(Supplied entries Opens)

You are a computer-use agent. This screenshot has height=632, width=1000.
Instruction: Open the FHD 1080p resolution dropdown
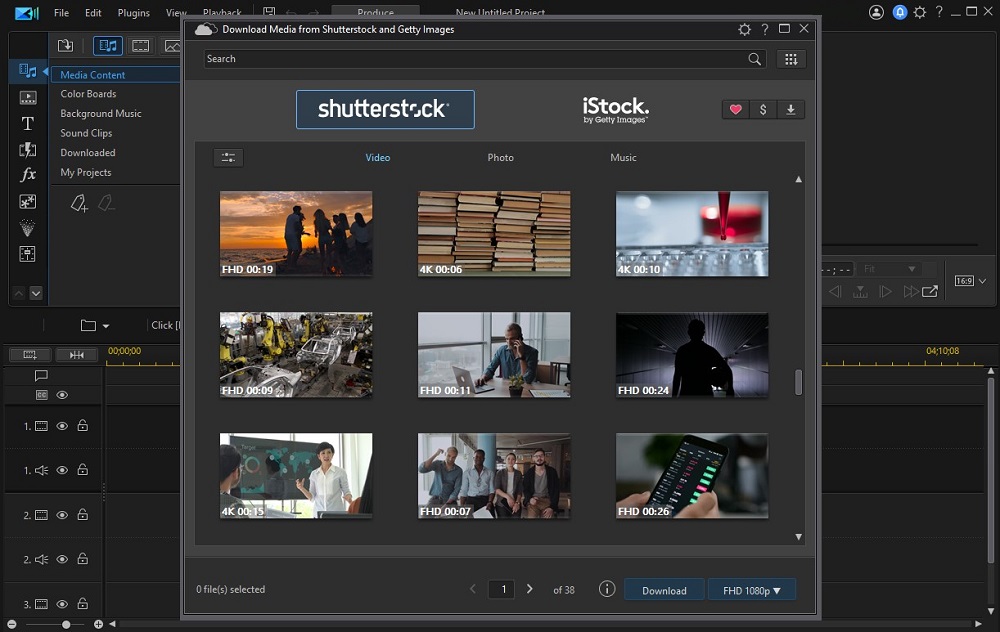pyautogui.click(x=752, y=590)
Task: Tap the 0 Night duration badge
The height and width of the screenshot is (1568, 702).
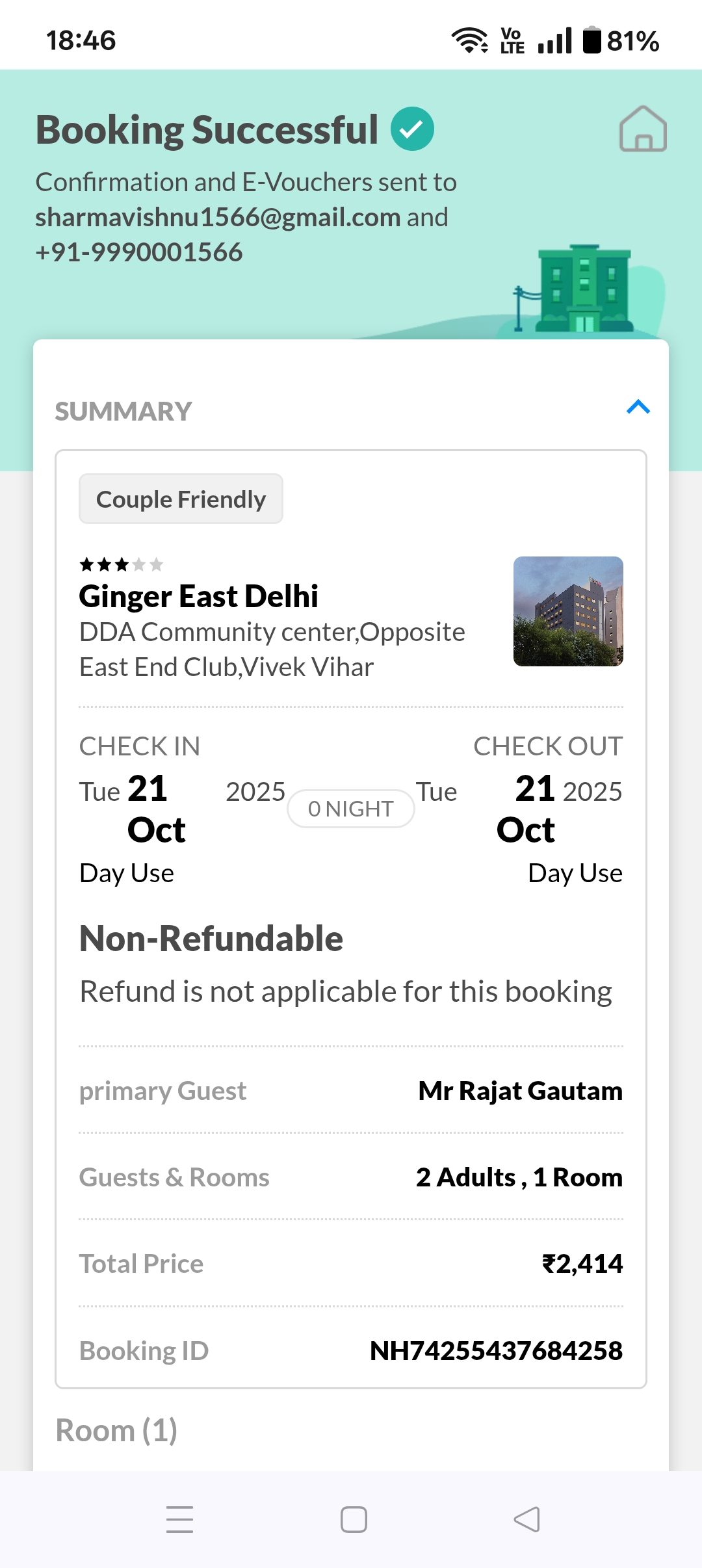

(Supplied entries Closes)
(Supplied entries Opens)

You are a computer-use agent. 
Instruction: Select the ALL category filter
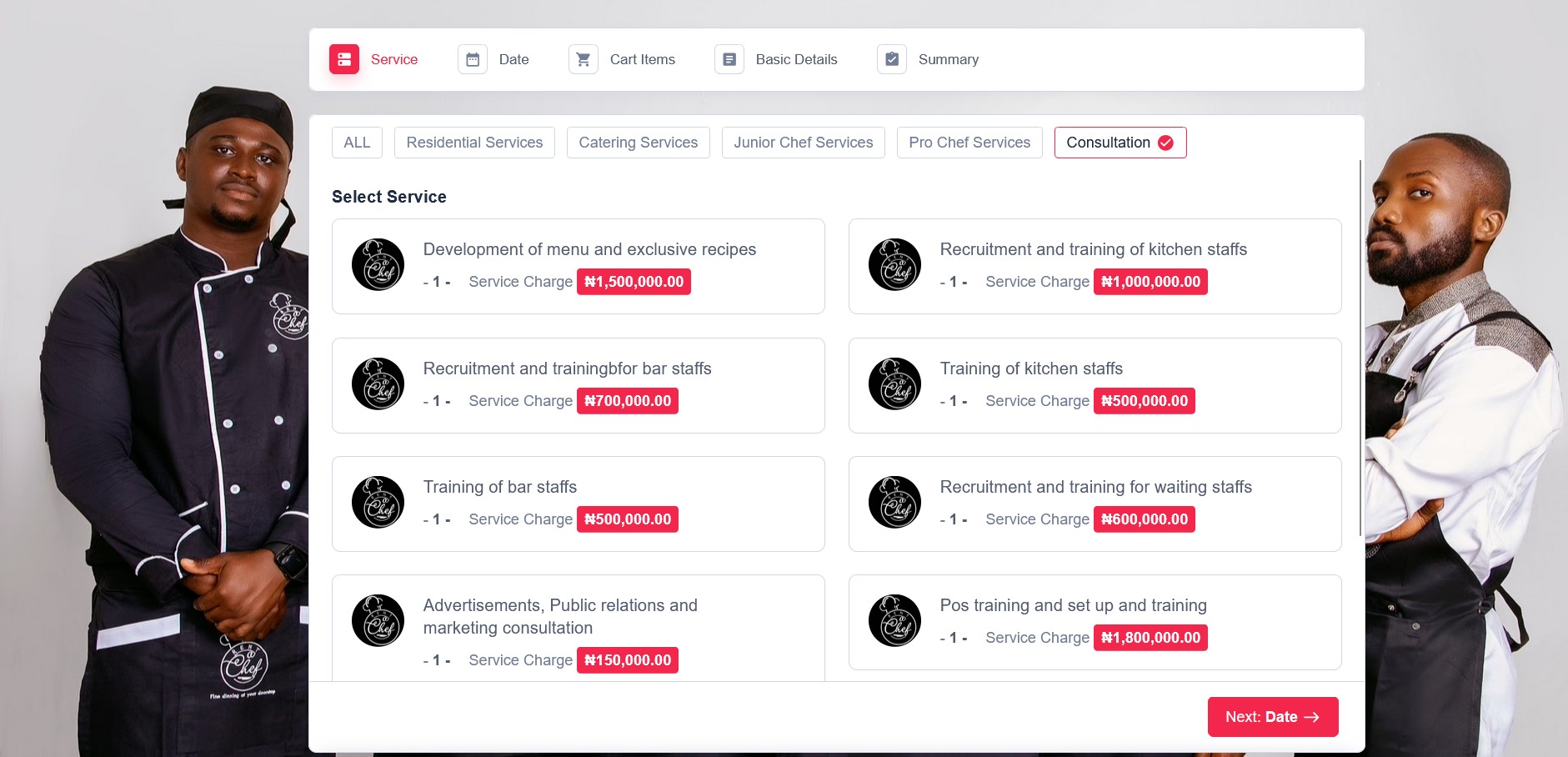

(Supplied entries Closes)
(Supplied entries Opens)

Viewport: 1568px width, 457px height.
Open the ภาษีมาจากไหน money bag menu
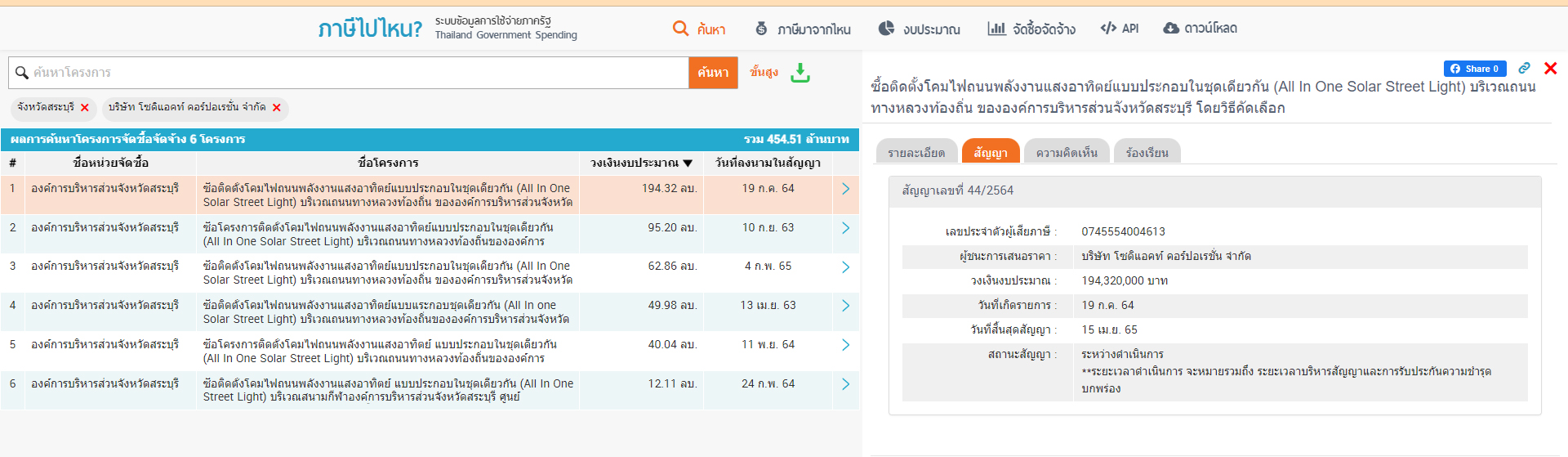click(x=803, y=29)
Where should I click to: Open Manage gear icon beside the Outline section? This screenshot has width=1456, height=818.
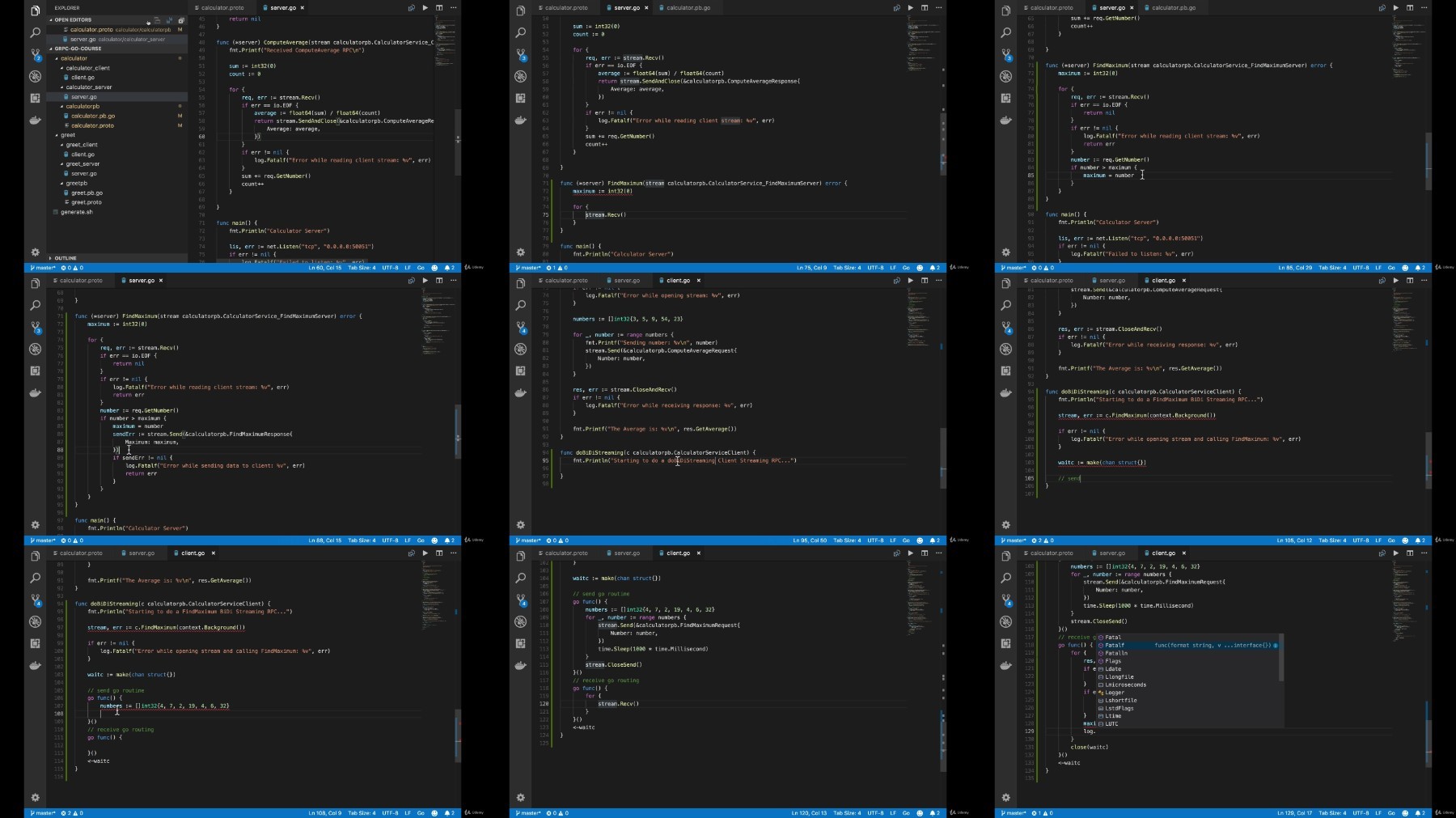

(Supplied entries Closes)

What the task requires
Scan the data above for the word "screenshot" and report every line where it is found.

Finished exercise
You are a computer-use agent. This screenshot has height=632, width=1000.
The height and width of the screenshot is (1568, 702).
Where should I click to: Open Manage gear icon beside the Outline section? This screenshot has width=1456, height=818.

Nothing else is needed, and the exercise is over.